Online lesson design has moved from a specialized skill to one that’s much more common, and in the right schools, a necessary skill. When I talk to teachers, they bring a wide variety of experiences to the table. In any group, there are some who have built entire courses in Blackboard, an online learning platform, and others who have created flipped assignments using resources in Schoology, or Edmodo, or Moodle. I’ve met second grade teachers who use Canvas and high school teachers who collect all their student work using Google Classroom. But when I ask about the negatives associated with online lessons, they offer the same stories, regardless of the virtual platform.

What makes a bad online lesson? Across the board, I hear bad online lessons are:

  • Text heavy
  • Passive
  • Unengaging
  • Confusing
  • Isolating
  • Artificial

Let’s examine one of those a little more closely. Sometimes online lessons make students feel isolated. That’s sad to me because a good online component for a class should help students feel included!
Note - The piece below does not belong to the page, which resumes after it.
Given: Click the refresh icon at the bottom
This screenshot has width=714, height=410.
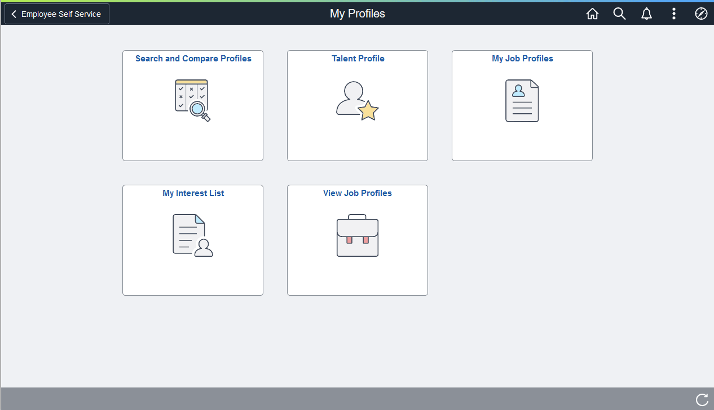Looking at the screenshot, I should pyautogui.click(x=702, y=400).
About six years ago, I started using a wiki, which is a web page that can be easily edited, along with an online chat program to allow my students to work more asynchronously and to collaborate outside of our class time. My findings? A portion of my class that wasn’t very responsive to in-class activities really stepped up their game, usually in the middle of the night. One student in particular would write the most insightful posts by far. The thing is, she hardly ever spoke in class. She quietly did her work, and during class discussions she would only offer ideas if called upon. But online – what a difference – she was a whiz! I found out that she just needed time to process. She took the questions I asked in class seriously and wanted time to mull them over before formulating her ideas. Moving some of those discussions online gave her the freedom to think, and in turn, her posts drove our in-class discussions the following day. Yes, the same group of extroverts dominated the talk, but they used her ideas as a reference point. The class became more connected as a result of the online component.

Students will find online lessons isolating when they aren’t interacting with their classmates or the teacher.  And sometimes teachers have to get out of the way.  In another class, a group of students decided, entirely on their own, to create social media profiles for the characters in the novel the class was reading. They went all out – costuming, making conscious choices about which words to use in posts, reacting to each other in character based on the events of the book – it was honestly a richer learning experience than our in-class activities. All I had to do was step out of the way and let it happen.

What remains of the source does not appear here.